President Biden’s COVID-19 vaccine mandate will save lives, and should withstand legal challenges.

As Reiss reported in her 2014 article, when employers have inquired into the nature of claimants’ “religious” beliefs, they have determined that they weren’t religious at all. Rather, they involved concerns about vaccines’ safety that were cloaked in religious verbiage, in part to take advantage of courts’ traditional tolerance for religious claims.

“There are multiple indications that the majority of parents who take an exemption do not do so for religious reasons,” Reiss found.

That’s not to say that their concerns aren’t necessary insincere, only that they’re not religious.

The phenomenon may be even more pronounced in relation to the COVID-19 vaccines, both because their use has become politicized through partisanship and because objectors may have come under the sway of misinformation and disinformation from anti-vaccine groups. Claiming religious grounds for resistance may keep objectors from having to subject their justifications to outside scrutiny.
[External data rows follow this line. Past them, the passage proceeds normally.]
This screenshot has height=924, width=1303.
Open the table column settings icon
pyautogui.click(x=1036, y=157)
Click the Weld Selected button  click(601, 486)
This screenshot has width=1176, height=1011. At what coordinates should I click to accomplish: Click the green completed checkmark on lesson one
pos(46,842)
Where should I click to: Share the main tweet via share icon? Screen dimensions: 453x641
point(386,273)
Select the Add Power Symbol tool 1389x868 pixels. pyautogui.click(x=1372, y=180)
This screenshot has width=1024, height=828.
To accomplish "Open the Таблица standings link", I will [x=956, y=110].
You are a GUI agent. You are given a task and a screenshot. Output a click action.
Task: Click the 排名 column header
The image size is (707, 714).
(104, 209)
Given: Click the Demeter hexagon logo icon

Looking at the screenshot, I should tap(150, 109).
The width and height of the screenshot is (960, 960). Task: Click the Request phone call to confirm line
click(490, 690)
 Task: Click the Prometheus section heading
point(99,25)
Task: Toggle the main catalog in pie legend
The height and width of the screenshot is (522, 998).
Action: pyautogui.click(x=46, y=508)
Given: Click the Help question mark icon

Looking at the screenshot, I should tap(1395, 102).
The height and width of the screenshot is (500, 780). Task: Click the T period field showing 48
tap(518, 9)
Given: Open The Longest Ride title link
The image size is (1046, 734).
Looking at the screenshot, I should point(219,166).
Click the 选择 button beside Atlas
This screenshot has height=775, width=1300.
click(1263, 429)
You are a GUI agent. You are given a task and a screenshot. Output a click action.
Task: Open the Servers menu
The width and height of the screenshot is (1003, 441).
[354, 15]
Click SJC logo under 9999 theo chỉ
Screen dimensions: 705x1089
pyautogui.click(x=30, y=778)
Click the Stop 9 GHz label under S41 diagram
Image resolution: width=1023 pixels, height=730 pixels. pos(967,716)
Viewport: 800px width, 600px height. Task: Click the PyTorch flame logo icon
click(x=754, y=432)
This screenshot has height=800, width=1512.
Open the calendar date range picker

Among the indications that the claims are not genuinely religious is that virtually all major religions approve of vaccinations; some, such as the Mormon Church, actively encourage them.

Even denominations skeptical of modern medical interventions, such as the Jehovah’s Witnesses and Christian Scientists, don’t oppose vaccine mandates but allow their believers to follow vaccine mandates as a matter of personal choice.

Some Catholics say their objection to the COVID-19 vaccines derives from the use of abortion-derived cell lines in their development or production. The Colorado Catholic Conference, the policy arm of that state’s bishops, even produced a sample letter making that very point, which adherents can present to their local pastor to sign.

But the U.S. Conference of Catholic Bishops, which oversees the application of church doctrine to healthcare, acknowledges that the claim is a stretch.

The conference says that neither Pfizer nor Moderna, the makers of the leading COVID-19 vaccines in use in the U.S., used such cells in their vaccine development, though “such a cell line was used to test the efficacy of both vaccines.”

That said, the conference ruled that in those cases “the use is very remote from the initial evil of the abortion.” Given the health risks of contracting or transmitting COVID-19, the bishops said, it’s possible to receive any of the clinically recommended vaccines “in good conscience” and without concerns that doing so would “involve immoral cooperation in abortion.”

In any case, resistance to vaccines runs counter to the position of the Vatican. In a video released in August, Pope Francis called “being vaccinated with vaccines authorized by the competent authorities ... an act of love. And contributing to ensure the majority of people are vaccinated is an act of love.”